Suvaca di Prata chega ao CD cheia de suingue

Formada por integrantes da Supersoniques e Jorge Cabeleira, banda lança oficialmente Corega Check

Áudio
» Suvaca di Prata - Dia D
» Samba de Nylon com Tutano
SCHNEIDER CARPEGGIANI

   A Suvaca di Prata nasceu da dissidência do noise da Supersoniques e do rock setentão da Jorge Cabeleira.
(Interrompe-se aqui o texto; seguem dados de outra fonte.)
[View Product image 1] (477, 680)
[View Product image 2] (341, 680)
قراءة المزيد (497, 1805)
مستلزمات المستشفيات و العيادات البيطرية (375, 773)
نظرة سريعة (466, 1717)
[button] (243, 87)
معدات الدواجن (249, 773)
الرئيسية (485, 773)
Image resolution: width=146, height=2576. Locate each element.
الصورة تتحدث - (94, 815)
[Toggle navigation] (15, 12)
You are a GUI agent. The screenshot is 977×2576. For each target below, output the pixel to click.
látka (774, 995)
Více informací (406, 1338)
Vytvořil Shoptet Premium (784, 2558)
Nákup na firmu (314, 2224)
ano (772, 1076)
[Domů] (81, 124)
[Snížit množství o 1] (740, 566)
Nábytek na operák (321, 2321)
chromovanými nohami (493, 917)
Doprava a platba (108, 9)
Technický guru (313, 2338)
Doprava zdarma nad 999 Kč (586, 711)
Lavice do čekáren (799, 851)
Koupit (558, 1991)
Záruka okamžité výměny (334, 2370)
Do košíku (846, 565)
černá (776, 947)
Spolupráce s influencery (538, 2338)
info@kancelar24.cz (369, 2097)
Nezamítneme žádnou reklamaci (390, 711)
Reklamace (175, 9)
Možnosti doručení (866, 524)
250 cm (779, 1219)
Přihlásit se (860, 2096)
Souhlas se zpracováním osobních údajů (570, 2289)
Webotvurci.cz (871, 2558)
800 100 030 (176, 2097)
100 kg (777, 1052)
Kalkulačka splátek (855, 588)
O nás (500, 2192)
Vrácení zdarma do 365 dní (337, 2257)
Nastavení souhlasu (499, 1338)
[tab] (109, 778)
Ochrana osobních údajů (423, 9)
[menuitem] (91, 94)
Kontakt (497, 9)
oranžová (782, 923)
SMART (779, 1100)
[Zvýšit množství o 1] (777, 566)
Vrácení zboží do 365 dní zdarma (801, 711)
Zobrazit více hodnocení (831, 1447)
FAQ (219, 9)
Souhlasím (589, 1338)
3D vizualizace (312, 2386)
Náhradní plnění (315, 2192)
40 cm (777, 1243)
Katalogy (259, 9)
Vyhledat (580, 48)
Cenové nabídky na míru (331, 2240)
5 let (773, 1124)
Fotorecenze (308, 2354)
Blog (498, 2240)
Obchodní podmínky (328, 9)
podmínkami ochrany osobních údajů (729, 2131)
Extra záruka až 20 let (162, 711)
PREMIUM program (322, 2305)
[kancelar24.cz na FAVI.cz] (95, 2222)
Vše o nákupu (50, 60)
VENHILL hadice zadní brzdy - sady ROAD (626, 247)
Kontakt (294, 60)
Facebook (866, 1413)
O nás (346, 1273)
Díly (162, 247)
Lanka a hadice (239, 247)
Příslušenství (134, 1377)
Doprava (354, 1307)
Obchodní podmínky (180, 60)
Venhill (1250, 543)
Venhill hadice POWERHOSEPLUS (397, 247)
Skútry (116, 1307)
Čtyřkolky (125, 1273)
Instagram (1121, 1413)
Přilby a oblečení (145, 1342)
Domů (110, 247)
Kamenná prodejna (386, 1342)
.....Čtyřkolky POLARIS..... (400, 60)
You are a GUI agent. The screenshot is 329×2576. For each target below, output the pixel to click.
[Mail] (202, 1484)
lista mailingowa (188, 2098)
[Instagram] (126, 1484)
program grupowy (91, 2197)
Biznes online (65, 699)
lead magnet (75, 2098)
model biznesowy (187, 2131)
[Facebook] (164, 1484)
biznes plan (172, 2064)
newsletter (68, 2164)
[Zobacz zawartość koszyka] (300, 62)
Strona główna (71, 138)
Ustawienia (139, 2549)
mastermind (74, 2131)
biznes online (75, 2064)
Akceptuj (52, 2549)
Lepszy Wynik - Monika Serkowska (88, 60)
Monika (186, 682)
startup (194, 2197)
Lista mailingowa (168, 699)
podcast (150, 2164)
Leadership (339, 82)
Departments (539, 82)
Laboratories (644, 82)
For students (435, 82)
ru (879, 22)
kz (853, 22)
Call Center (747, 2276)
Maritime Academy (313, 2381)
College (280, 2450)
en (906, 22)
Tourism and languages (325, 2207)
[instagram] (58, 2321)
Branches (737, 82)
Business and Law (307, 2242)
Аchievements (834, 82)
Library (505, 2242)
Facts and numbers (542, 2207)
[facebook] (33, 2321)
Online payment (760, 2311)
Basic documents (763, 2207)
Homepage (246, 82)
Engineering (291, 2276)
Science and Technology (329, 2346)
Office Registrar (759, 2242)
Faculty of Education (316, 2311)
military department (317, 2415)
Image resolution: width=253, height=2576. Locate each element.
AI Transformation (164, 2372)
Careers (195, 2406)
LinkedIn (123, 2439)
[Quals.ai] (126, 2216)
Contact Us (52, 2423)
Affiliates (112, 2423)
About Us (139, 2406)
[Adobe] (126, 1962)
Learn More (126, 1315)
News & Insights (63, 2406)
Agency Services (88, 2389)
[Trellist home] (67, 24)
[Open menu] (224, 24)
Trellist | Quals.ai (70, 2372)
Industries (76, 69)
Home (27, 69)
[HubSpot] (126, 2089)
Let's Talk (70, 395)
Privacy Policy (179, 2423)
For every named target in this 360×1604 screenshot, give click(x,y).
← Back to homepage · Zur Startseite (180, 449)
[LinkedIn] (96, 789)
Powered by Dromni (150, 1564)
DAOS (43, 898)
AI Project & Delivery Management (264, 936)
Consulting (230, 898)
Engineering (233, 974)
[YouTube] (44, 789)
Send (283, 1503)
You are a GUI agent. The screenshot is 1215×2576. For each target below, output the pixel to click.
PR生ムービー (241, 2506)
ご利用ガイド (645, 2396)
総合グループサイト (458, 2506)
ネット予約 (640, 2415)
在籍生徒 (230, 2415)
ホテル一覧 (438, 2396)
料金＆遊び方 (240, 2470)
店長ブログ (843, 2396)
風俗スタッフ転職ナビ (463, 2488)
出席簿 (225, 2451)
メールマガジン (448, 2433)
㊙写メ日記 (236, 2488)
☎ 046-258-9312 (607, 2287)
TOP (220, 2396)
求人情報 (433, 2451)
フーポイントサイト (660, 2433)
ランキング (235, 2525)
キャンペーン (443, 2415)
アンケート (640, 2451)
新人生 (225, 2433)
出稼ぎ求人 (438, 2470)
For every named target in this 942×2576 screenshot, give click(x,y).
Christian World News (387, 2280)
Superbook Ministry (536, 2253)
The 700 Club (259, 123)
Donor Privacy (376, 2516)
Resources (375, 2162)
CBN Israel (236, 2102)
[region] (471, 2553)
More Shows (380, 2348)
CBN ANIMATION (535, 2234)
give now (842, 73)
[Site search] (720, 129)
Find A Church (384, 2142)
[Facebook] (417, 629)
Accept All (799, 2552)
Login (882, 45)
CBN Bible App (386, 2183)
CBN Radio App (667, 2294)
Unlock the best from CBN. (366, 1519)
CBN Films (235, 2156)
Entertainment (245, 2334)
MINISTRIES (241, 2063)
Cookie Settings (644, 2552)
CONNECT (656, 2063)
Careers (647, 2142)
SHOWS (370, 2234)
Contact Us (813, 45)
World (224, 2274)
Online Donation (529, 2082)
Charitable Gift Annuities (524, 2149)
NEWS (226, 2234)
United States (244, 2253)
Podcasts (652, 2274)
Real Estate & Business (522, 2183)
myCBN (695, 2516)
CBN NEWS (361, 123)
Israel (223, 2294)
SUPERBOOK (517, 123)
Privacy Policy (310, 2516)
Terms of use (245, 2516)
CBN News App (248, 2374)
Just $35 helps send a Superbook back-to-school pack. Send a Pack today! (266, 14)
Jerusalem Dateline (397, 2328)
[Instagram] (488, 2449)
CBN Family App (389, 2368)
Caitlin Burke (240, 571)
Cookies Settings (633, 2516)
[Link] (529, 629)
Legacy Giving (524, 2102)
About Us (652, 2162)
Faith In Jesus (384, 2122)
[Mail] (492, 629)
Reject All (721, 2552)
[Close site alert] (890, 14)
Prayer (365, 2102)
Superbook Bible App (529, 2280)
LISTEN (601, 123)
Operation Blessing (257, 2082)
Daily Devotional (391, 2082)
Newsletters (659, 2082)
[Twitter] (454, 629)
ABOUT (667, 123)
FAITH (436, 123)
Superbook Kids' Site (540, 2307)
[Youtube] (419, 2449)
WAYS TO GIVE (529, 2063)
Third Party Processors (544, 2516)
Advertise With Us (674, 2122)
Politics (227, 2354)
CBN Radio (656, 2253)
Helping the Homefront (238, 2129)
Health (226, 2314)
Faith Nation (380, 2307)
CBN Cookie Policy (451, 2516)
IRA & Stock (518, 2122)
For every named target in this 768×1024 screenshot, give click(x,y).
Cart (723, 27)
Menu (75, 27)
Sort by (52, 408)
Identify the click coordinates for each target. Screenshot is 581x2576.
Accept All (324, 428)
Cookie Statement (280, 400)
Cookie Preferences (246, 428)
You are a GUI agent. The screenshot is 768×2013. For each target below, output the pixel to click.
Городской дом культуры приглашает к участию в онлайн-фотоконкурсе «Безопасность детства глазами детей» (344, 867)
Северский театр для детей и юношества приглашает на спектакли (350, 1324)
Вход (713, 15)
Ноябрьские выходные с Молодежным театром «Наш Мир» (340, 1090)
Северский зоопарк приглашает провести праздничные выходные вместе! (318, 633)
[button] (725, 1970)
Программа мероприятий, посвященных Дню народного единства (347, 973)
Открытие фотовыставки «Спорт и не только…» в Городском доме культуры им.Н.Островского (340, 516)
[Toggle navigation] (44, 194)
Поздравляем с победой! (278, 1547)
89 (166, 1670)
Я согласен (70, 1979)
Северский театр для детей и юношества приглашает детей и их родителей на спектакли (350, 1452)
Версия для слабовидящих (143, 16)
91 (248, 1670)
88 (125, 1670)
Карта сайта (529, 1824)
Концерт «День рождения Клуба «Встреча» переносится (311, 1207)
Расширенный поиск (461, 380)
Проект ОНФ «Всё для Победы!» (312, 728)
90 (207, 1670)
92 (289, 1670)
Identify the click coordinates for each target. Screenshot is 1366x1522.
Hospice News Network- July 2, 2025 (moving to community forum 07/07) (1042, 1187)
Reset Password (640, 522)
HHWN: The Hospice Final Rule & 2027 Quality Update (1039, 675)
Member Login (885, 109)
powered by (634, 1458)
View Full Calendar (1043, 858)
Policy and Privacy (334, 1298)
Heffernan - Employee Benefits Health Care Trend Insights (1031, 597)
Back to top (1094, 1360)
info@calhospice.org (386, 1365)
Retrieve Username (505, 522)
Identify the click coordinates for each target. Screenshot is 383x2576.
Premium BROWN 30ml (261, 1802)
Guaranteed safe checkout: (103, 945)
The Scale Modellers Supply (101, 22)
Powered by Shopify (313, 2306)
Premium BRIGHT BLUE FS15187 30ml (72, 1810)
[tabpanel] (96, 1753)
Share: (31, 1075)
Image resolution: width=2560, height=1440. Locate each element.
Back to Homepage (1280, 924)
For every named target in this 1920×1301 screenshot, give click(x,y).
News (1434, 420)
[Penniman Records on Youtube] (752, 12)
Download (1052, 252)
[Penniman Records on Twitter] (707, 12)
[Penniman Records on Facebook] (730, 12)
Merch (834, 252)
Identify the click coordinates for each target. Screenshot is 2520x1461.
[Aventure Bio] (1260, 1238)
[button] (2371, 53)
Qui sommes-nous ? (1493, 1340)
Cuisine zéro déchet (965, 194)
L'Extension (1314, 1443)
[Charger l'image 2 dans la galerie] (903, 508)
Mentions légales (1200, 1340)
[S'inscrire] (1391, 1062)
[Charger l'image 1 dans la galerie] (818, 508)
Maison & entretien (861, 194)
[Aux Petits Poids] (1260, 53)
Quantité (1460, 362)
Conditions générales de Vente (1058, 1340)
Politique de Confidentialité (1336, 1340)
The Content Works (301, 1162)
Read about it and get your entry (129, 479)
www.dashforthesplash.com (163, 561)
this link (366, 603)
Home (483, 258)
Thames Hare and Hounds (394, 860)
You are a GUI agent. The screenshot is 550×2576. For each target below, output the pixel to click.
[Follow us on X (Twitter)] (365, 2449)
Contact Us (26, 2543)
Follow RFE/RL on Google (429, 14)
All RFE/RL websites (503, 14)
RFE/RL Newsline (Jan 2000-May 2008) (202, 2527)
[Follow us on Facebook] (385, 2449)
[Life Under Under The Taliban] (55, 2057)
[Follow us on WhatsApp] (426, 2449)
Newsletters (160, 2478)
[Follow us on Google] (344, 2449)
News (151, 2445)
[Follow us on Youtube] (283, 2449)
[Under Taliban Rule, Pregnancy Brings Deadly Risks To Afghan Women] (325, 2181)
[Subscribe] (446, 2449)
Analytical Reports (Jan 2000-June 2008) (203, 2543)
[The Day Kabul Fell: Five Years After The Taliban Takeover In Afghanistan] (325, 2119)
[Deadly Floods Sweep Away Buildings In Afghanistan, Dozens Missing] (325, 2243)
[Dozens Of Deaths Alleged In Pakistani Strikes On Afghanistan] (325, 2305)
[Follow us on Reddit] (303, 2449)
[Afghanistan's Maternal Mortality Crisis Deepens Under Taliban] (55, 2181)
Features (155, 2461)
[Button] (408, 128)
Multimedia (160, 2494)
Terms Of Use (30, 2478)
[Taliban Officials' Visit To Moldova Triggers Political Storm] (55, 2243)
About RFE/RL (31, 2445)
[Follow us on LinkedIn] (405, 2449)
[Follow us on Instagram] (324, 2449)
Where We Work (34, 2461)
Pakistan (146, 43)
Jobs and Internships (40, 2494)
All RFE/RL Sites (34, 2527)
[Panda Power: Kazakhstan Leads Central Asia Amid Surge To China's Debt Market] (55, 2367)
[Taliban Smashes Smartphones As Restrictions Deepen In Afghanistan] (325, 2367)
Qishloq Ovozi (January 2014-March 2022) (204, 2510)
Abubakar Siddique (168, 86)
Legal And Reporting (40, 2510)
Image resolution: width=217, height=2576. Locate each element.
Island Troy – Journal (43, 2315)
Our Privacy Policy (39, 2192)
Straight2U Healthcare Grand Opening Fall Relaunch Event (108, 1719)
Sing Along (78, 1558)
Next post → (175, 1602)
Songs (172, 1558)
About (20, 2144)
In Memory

Duas bandas que corriam em direções musicais opostas do RG soul/funk/samba que a Suvaca imprime no seu CD de estréia, o independente Corega Check, que tem lançamento oficial no Abril Pro Rock.

   “Na verdade, esse é um tipo de música que todos nós da Suvaca escutávamos, mas que não fazia parte do som das nossas bandas. Mas o rock ainda está presente em alguns momentos do disco”, declara o ex-Supersoniques e vocalista da Suvaca, Igor Gazatti.

   A Suvaca teve um início meteórico em 2002. Era a banda certa na hora certa, em um ano no qual o som black brasileiro foi redescoberto. Jorge Ben – mas só aquele lá dos anos 60/70 dos clássicos Tábua de Esmeraldas e Samba Esquema Novo – vivia ali mais um período de revival na sua carreira e o tal do samba-rock havia sido repescado como trilha sonora oficial de tudo o que era festinha.

   Nos seus primeiros shows, a Suvaca colocava sorrateiramente um repertório próprio enquanto promovia versões do Tim Maia ‘Racional’, de Jorge Ben e até da fase mais black de Michael Jackson, lá do seu álbum clássico da disco music, Off the Wall. A alquimia deu tão certo que a Suvaca virou uma espécie de ‘atração-curinga’ em tudo o que era festa.

   O sucesso, no entanto, acabou servindo para atrasar os planos dos músicos de mostrar que estavam formando não apenas mais uma outra banda cover no cenário pop recifense. “Por mais sucesso que tenha, um grupo cover tem um tempo de vida restrito. E não era essa a nossa intenção”, analisa Igor.

   A agenda apertada de shows atrapalhava a banda na hora de compor canções próprias. “Chegamos em um ponto em que não dava para compor e tocar ao mesmo tempo, tivemos de parar.” A parada para a formação do repertório de Corega Check começou em março do ano passado e durou até o final de 2003.

   “É bom fazer show de baile, mas agora queremos mostrar ao público o repertório do CD. Quando ligam para comprar o nosso show, avisamos logo que estamos tocando apenas as nossas próprias músicas”, avisa Gazatti, que tem planos de entrar em estúdio para a gravação do segundo disco da Suvaca até o final do ano.

   Corega Check é um exercício eficiente de apropriação da black music por músicos que formaram a sua carreira do outro lado da trincheira da música negra norte-americana, no lado do rock’n’roll – que desde o seu surgimento nos anos 50 passou por um processo de ‘embranquecimento’ mais eficiente do que o vivido por Michael Jackson.

   A tomada do universo negro feita pela Suvaca também é de vocabulário, como no funkão à O’Jays sobre paraísos emocionais de Dia D até a social Samba de nylon com tutano - a melhor do CD no sentido radiofônico de ser. A banda continua fazendo jus às suas referências em faixas como Da parada ao terminal e A banda do maestro Miranda. Em alguns momentos do CD a mixagem coloca muito à frente a voz de Igor, o que prejudica a audição do aparato sonoro que a banda dispõe. Mas nada que atrapalhe como um todo a estréia do ‘suor branco’ da Suvaca.